Exercise goal
Every line containing the word "computer" is to be copied from the data below.

****************

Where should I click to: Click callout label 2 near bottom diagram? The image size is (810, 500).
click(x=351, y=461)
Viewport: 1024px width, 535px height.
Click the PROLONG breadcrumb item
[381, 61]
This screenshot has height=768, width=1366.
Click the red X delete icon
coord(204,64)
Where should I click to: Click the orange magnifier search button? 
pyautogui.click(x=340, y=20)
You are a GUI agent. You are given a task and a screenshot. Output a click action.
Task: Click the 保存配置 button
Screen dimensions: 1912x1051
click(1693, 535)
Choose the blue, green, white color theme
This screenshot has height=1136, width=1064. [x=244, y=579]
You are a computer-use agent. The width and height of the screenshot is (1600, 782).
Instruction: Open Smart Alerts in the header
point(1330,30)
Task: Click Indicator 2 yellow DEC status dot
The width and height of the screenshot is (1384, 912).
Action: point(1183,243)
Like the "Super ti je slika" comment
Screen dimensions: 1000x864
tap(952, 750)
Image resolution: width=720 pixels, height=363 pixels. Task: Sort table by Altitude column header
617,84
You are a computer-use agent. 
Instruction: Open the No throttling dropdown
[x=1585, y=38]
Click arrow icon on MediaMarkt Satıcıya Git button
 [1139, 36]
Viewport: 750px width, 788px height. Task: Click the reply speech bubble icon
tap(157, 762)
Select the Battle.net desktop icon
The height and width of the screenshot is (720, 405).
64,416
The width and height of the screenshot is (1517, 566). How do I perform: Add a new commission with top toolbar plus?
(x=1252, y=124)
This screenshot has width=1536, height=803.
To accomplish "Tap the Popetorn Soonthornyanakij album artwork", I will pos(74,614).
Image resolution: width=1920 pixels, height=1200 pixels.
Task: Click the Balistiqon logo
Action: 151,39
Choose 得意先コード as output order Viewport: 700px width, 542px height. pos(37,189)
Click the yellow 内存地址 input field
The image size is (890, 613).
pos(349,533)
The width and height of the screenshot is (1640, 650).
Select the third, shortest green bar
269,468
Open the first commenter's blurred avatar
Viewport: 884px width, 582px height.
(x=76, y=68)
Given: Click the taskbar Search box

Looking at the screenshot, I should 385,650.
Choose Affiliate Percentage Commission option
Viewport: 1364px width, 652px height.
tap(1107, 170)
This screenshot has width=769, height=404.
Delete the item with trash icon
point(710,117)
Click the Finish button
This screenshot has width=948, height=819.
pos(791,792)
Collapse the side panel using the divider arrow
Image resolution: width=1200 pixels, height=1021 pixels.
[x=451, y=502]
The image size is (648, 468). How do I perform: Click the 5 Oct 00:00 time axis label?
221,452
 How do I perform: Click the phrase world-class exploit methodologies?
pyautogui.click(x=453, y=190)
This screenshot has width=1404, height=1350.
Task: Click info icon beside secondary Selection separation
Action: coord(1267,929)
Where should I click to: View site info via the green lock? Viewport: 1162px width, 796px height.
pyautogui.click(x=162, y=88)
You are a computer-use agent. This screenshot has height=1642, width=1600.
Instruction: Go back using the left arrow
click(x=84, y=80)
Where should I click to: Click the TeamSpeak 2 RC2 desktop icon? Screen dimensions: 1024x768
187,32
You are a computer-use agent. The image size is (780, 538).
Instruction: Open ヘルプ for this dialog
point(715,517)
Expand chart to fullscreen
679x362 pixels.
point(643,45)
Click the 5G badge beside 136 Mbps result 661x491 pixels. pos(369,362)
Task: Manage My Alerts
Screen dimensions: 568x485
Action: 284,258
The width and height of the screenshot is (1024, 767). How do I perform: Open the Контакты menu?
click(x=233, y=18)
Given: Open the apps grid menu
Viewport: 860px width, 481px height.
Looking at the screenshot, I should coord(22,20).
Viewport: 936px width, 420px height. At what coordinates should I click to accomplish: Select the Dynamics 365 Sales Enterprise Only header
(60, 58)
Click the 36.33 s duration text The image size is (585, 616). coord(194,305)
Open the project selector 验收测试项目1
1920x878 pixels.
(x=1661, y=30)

****************

Solution for this task
You are a computer-use agent. The width and height of the screenshot is (1600, 782).
You are a computer-use agent. 
You are a computer-use agent. This screenshot has height=1642, width=1600.
You are a computer-use agent. The image size is (780, 538).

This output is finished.